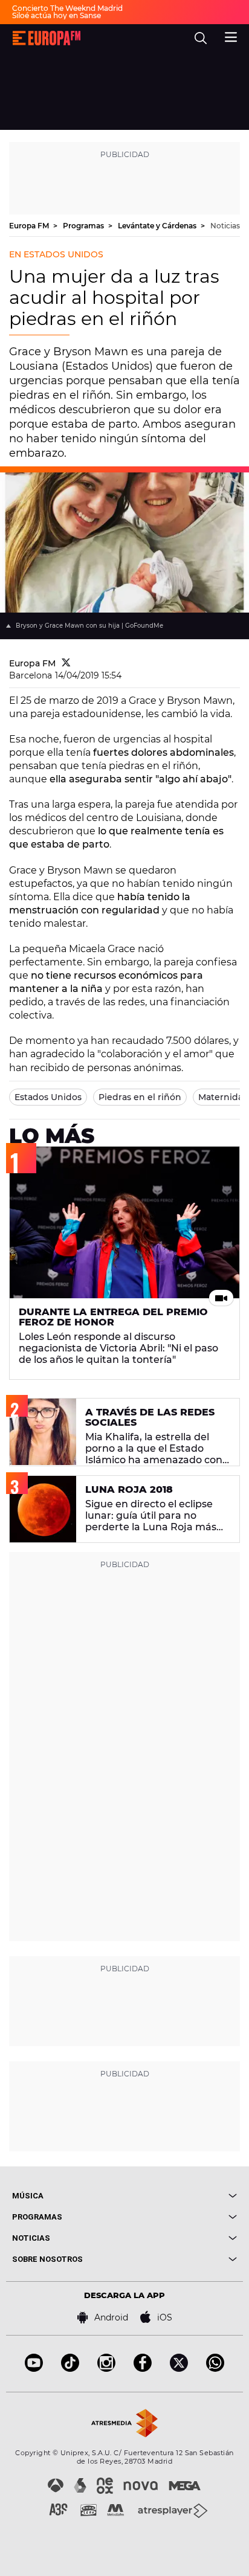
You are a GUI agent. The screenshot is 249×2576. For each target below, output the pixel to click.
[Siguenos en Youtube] (34, 2368)
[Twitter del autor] (66, 663)
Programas (84, 225)
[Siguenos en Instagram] (106, 2368)
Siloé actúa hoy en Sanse (56, 15)
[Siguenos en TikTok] (70, 2368)
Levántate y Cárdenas (158, 225)
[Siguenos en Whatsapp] (215, 2368)
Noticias (225, 225)
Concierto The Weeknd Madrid (67, 8)
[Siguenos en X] (179, 2368)
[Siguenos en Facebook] (143, 2368)
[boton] (180, 2196)
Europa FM (30, 225)
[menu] (231, 36)
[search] (201, 38)
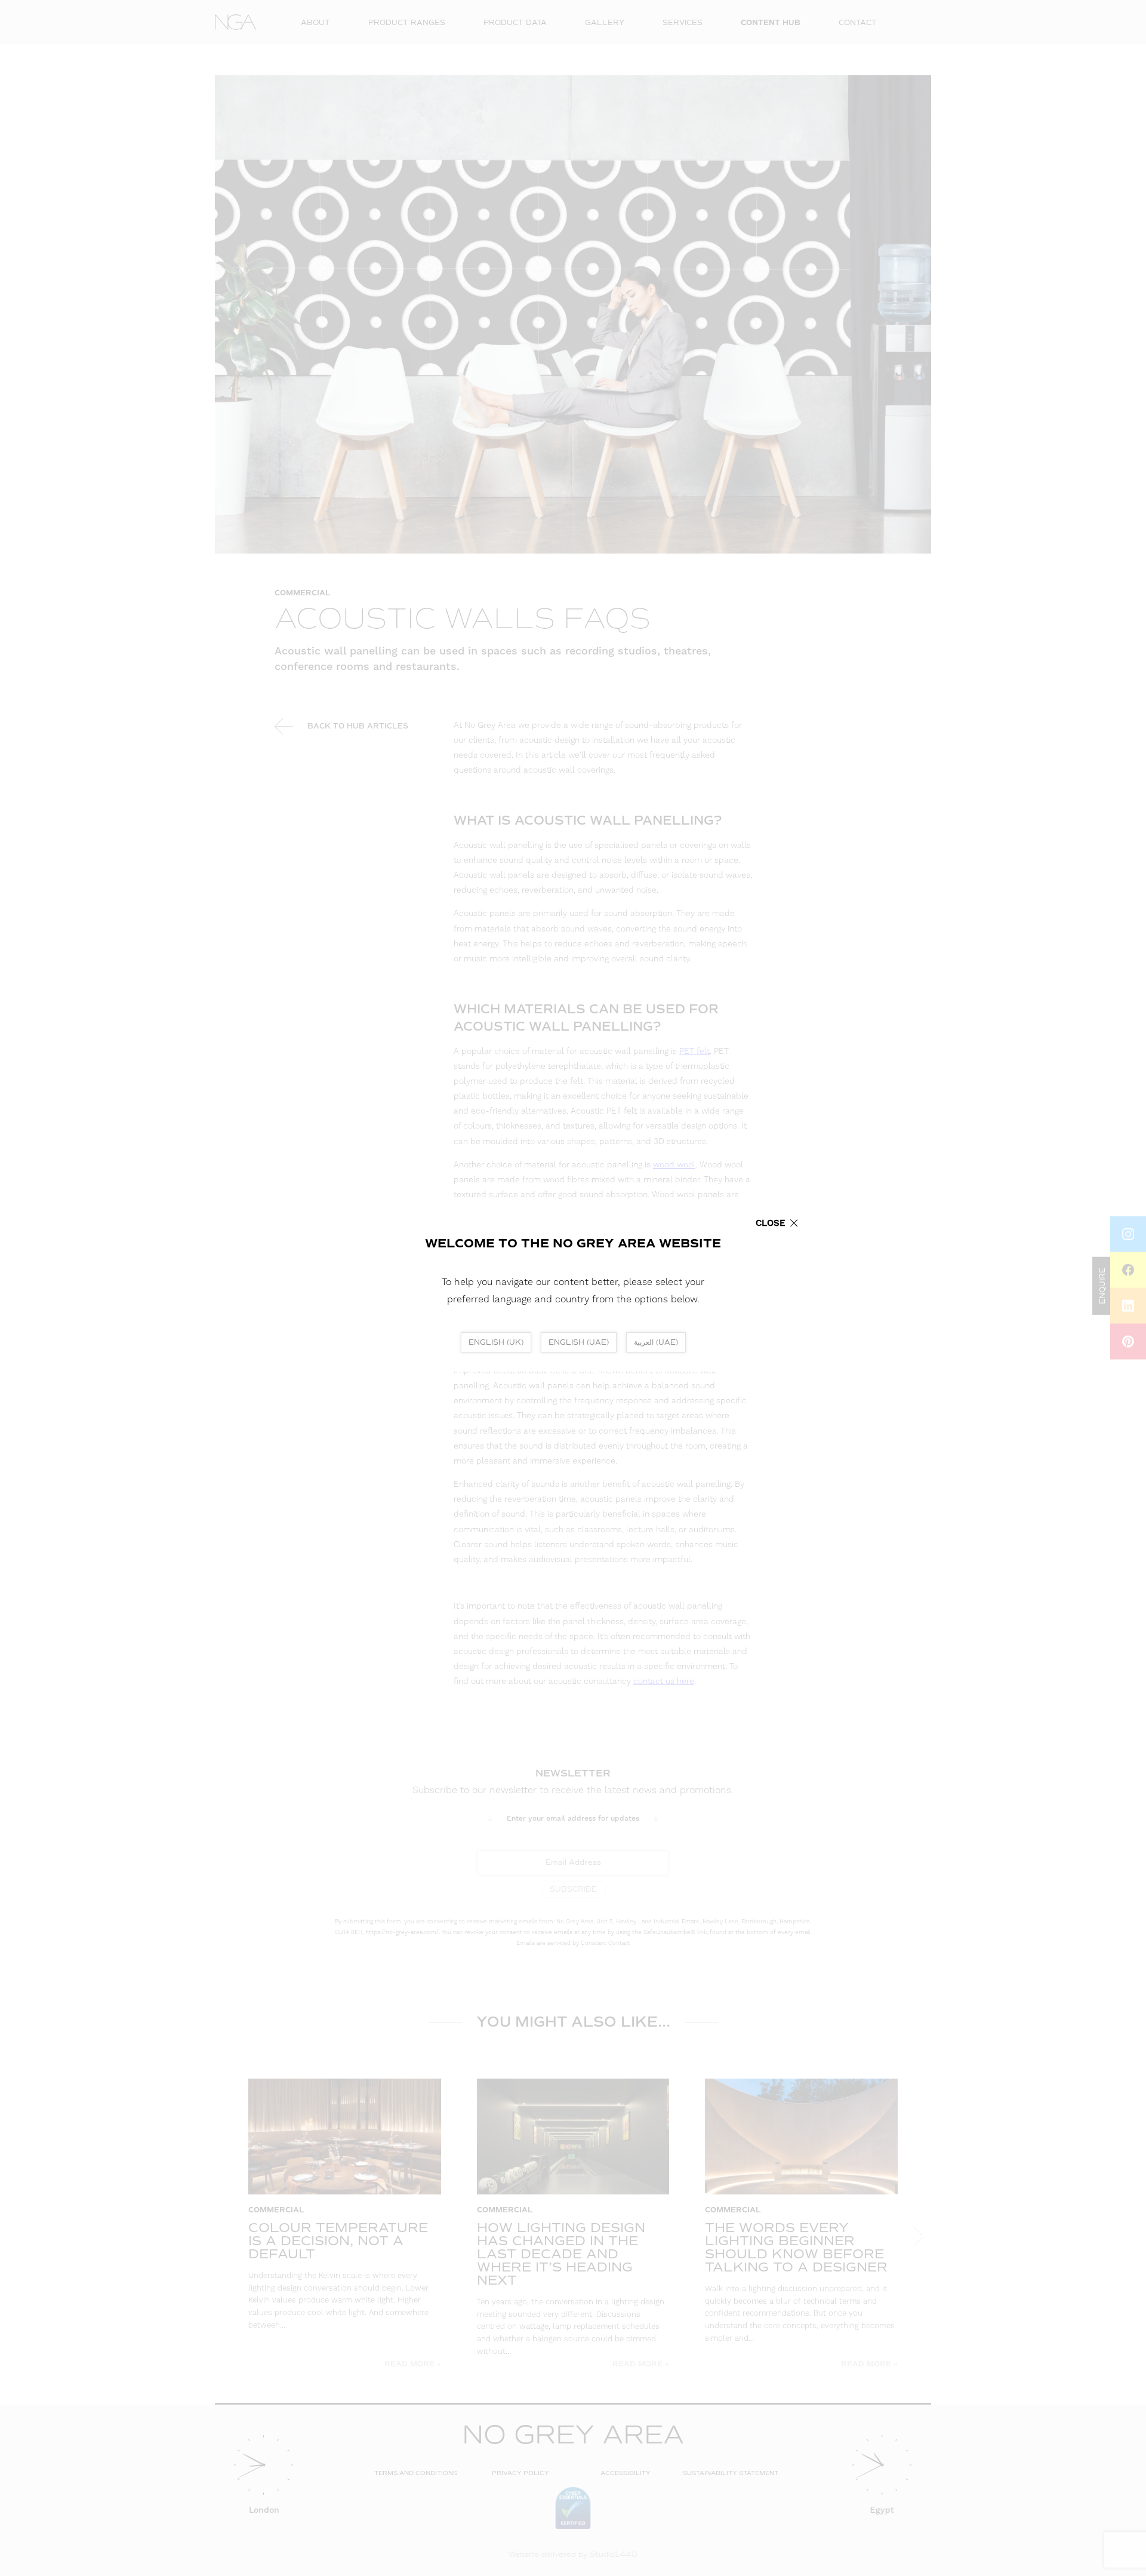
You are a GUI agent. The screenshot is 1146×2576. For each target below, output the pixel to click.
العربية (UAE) (656, 1342)
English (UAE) (579, 1342)
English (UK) (496, 1342)
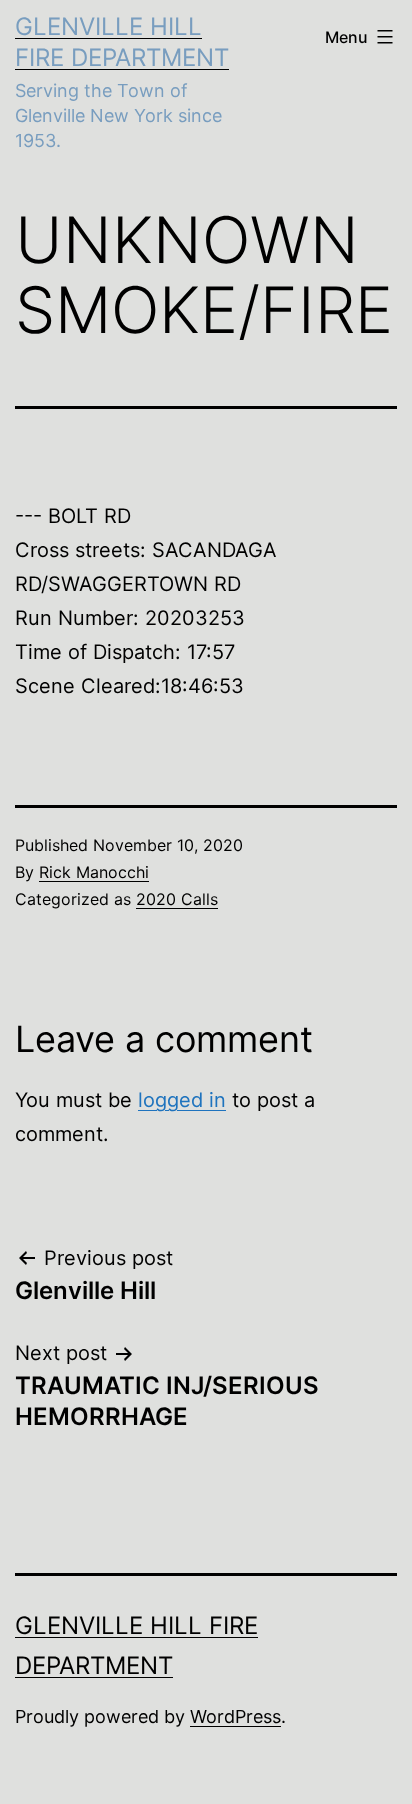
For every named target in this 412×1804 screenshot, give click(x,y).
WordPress (235, 1716)
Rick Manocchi (94, 872)
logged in (182, 1100)
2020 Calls (177, 899)
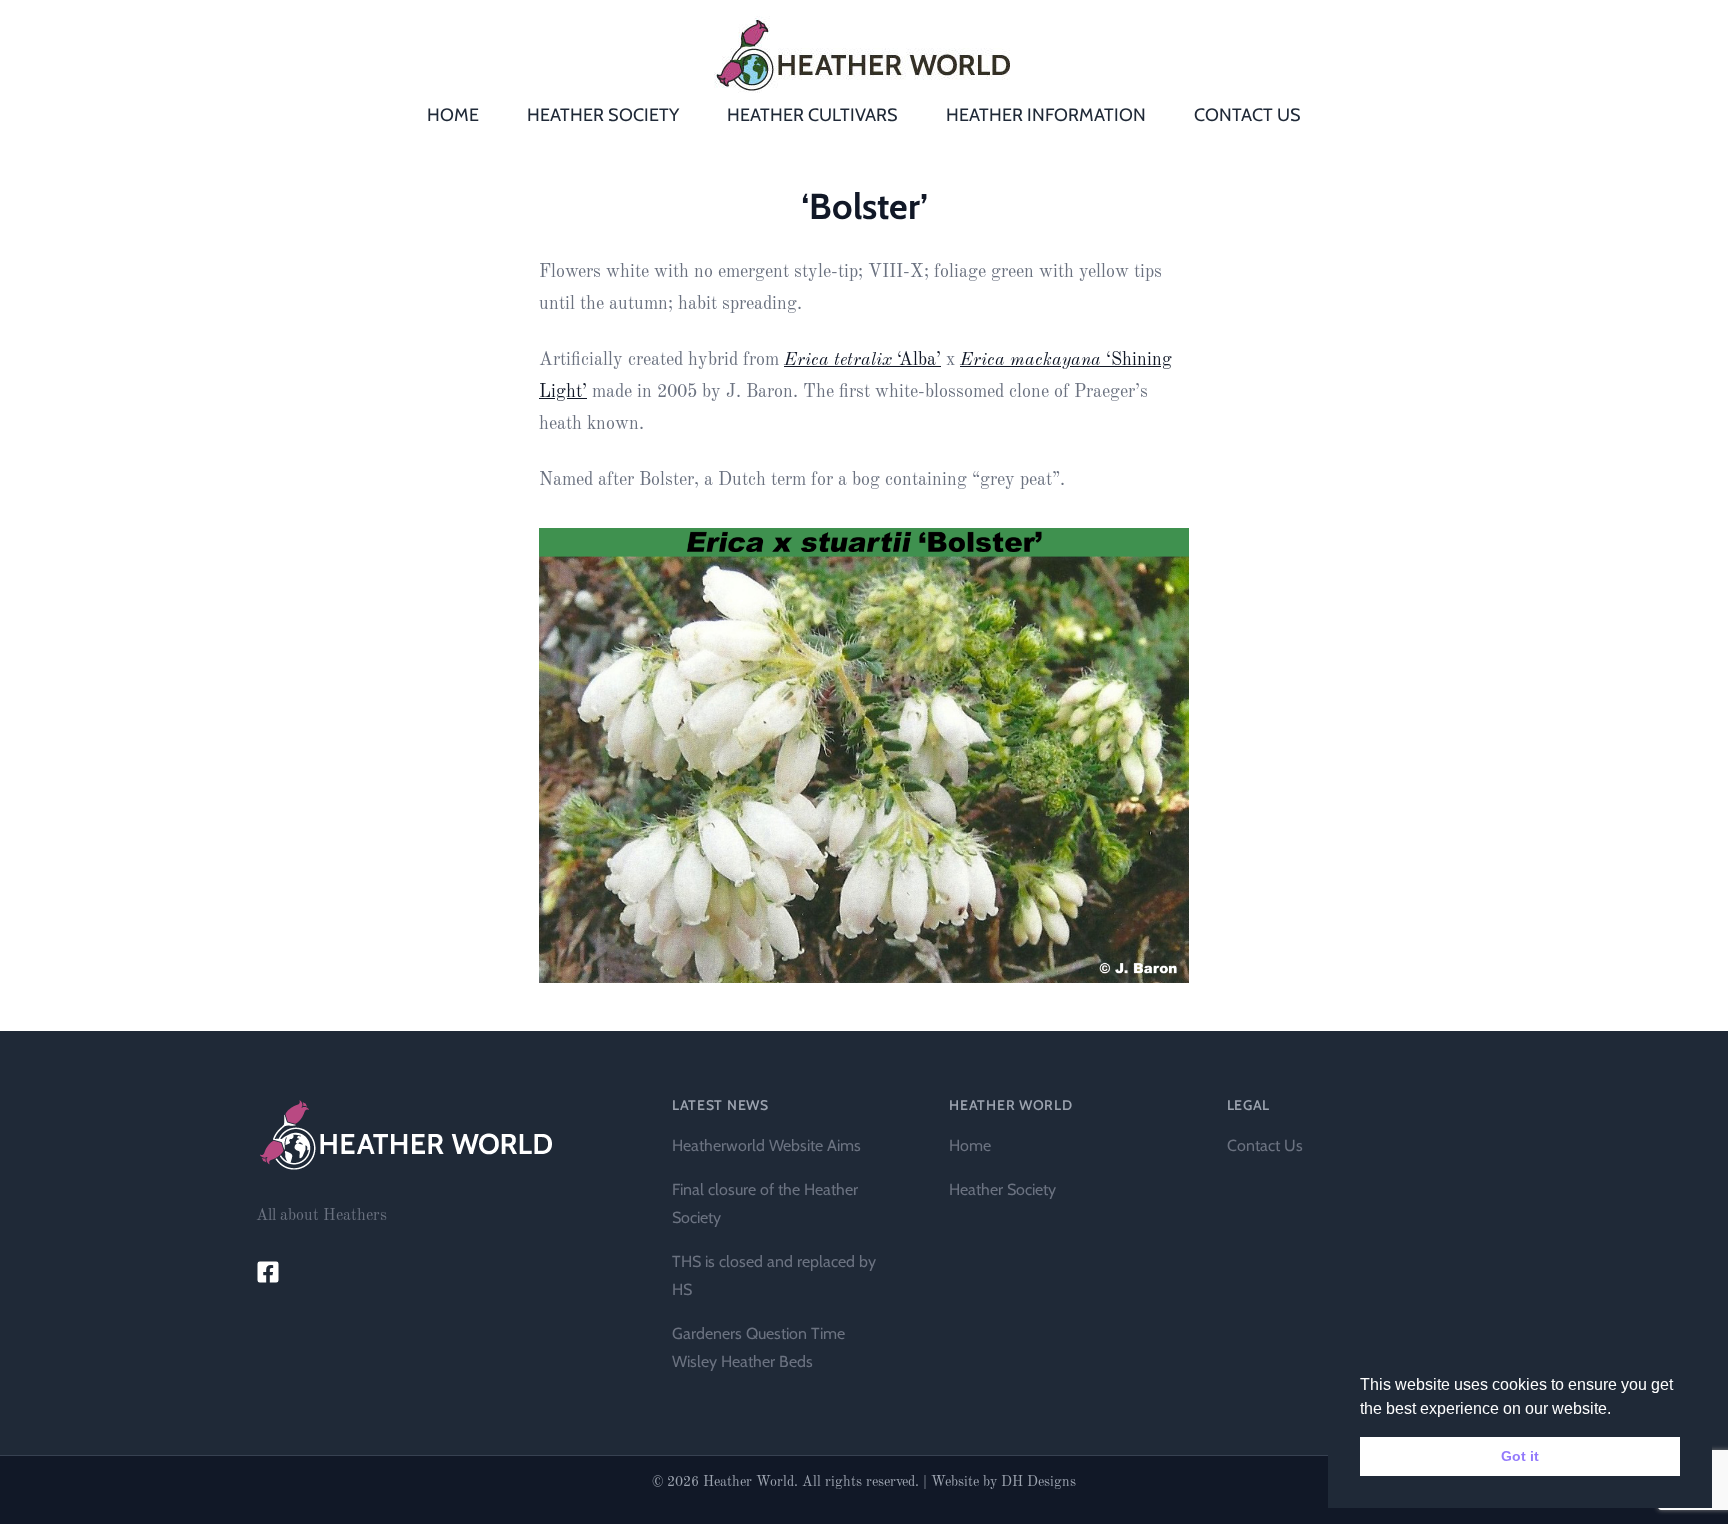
+ + + +
- **Directions**: Starting at the line above that holds "Siloé actúa hoy en Sanse (56, 15)", repeat every line exactly down to and including the line that holds "English (UK) (496, 1342)", then stop. Do not carry over any pictures.

- **Reply**:
Siloé actúa hoy en Sanse (56, 15)
[Siguenos en TikTok] (70, 2368)
Levántate y Cárdenas (158, 225)
[Siguenos en Whatsapp] (215, 2368)
Noticias (225, 225)
Concierto The Weeknd Madrid (67, 8)
[Siguenos en X] (179, 2368)
[Siguenos en Facebook] (143, 2368)
[boton] (180, 2196)
Europa FM (30, 225)
[menu] (231, 36)
[search] (201, 38)
You are a GUI agent. The screenshot is 1146×2576. For each target below, output the pixel to click.
العربية (UAE) (656, 1342)
English (UAE) (579, 1342)
English (UK) (496, 1342)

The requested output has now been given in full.